How The SECURE Act Is Changing the Face Of Retirement
Contributor: Paula DePlanche, CPA, Partner
At the end of 2019, Congress passed (and the President signed) into law the SECURE (Setting Every Community Up for Retirement) Act. Passed as part of the government’s spending bill, this recent legislation will inevitably impact those saving for retirement in a wide range of ways. Some of the key provisions affecting individuals include:
- Repeal of the maximum age for traditional IRA contributions *
- Increase the required minimum distribution age *
- Partial elimination of stretch IRAs
- Expansion of Section 529 education savings plans usage
- Kiddie tax changes
- Penalty-free retirement plan withdrawals for expenses related to the birth or adoption of a child
- Certain payments are now considered compensation for IRA purposes *
In this blog, we will discuss items 1, 2, and 7, starred above. However, stay tuned for the other issues to be addressed in subsequent blogs.
Will The SECURE Act Impact Your Retirement?

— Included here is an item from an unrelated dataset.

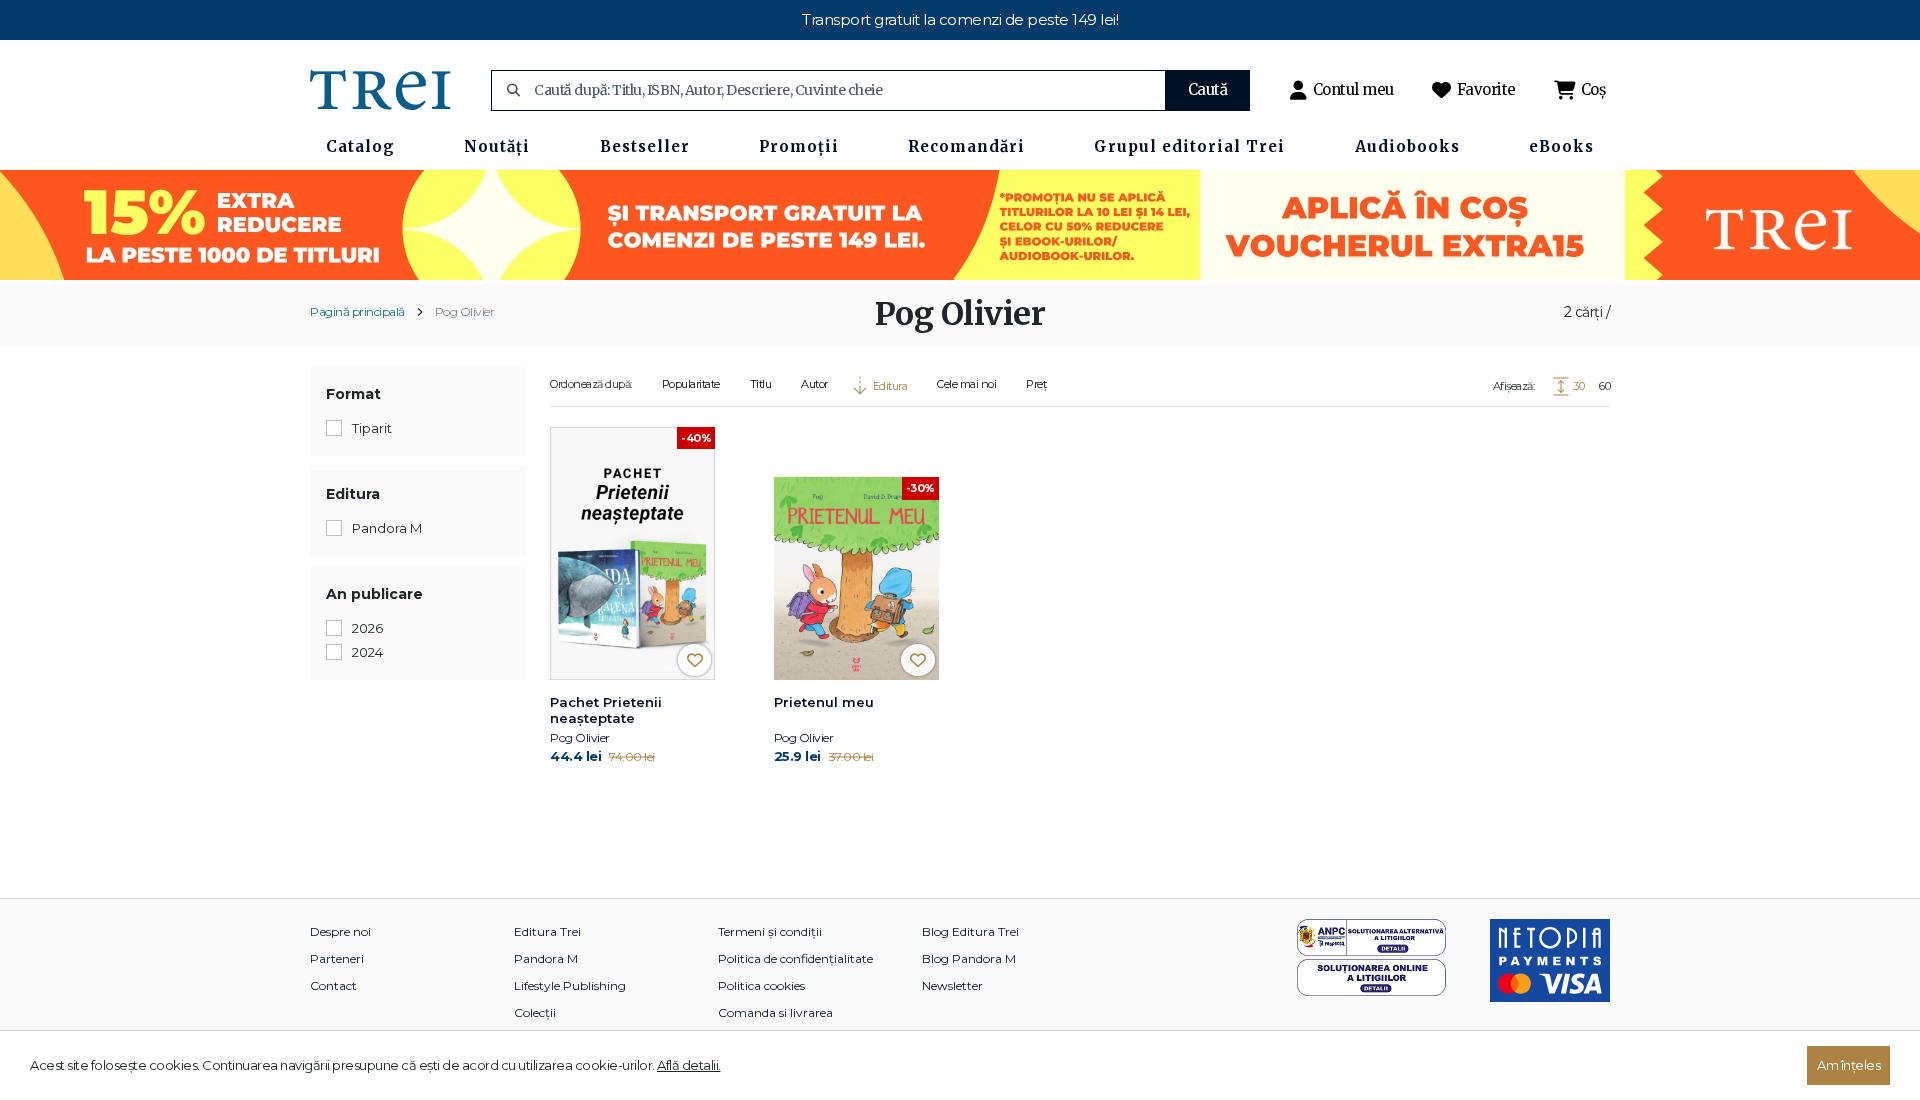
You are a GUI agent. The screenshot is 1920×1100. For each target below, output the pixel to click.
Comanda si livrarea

Before 2020, traditional IRA contributions were not allowed until after the individual reached age 70½. Under the new rules, contributions are allowed starting in 2020 as long as the individual is considered to have earned income from wages or self-employment (compensation for services), no matter the age.
Additionally, the term compensation has been expanded to include the following: taxable, non-tuition fellowship and stipend payments received by graduate and postdoctoral students as well as tax-exempt difficulty-of-care payments. Both of these payments begin to qualify in 2020. The difficulty-of-care amounts may also be considered for retirement plans and may be available for retroactive application starting in 2016.
Also, before 2020, retirement plan participants and IRA owners were generally required to begin taking required minimum distributions (RMDs) from their accounts by April 1 of the year directly following the year they reached age 70 ½. The new provision allows individuals who do not turn 70 ½ until 2020 or later to wait to take their distribution until 72 if they so desire. If someone reached age 70 ½ during 2019, they must begin receiving their RMDs by April 1, 2020, if they had not taken it during 2019.
Leone, McDonnell & Roberts Can Help You Navigate Through the SECURE Act
We highly recommend checking with your LMR tax advisor before reaching your RMD age. Each individual’s tax situation is different, and careful consideration should be given to determine what year your first distribution should occur. For some, the year you turn 70 ½ may be the most advantageous. However, for others, it might be best to wait to take it by April 1 of the following year. If you wait until the next year, please be aware that a second distribution will be required for that year.